As I was uploading my ‘Mea Culpa Memo Misplaced’ post, I discovered that part of the infamous list does still exist. The wonders of a temporarily misplaced USB drive.
FROM DECEMBER 3, 2010:
I am aware of the fact that there has been a severe lack of updates on this blog recently. Something I had every intention of rectifying tonight. I was all prepared. I had a list of topics, a comfy cushion and a cup of tea (or six).
Then I got distracted. (I am my mother’s daughter.) And an hour later and the thought of trying to condense the last three weeks or so into cyber-friendly anecdotes makes me want to curl up in bed with a book or DVD until tomorrow morning. Apologies.

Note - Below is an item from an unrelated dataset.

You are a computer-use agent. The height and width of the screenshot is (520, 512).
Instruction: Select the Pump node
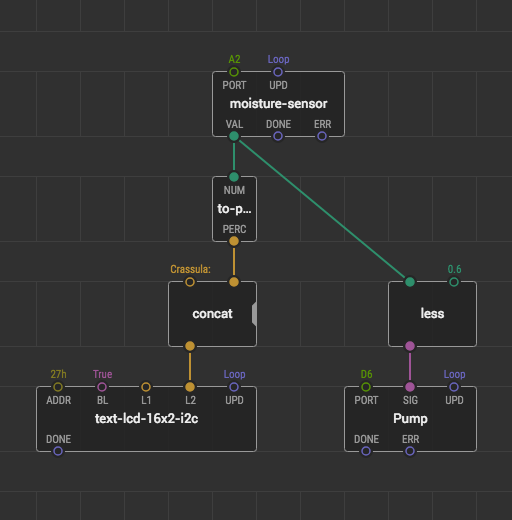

However, my calendar informs me that I have a 15-hour plane journey to look forward to in the very near future. (For the first time in my life, I am crossing days off a calendar). So I promise I shall attempt to make up my update deficit while cruising through the stratosphere. (Given that compliments of the early-release DVD stores in Baku, I will probably have already seen the in-flight movies.)
But I feel guilty leaving you empty-handed, so here’s a list of what you have to look forward to reading about….
- The time I tried to outsmart the (Azerbaijani) Presidential Motorcade.
- Universal Truth #1293: uncooperative and dishonest construction workers are universal.
- Emotional burn-out happens in Azerbaijan too -- in spectacular fashion.
- Care packages have been known to create village drama
- Thanksgiving I: I made a pumpkin pie ENTIRELY from scratch. Be impressed.
- Thanksgiving II: 100+ PCVs at the Ambassador’s Residence in Baku.
- I am (an unwilling) Dr. Dolittle: Sheep, Mice and Roosters
- I have become a soup-maker extraordinaire.
Which just about brings us up-to-date. I hope.
Plus, I still need to share an embarrassing incident, a story entitled: “The Time Leslie Sold My Heart For a Piece of (Belgian) Chocolate.”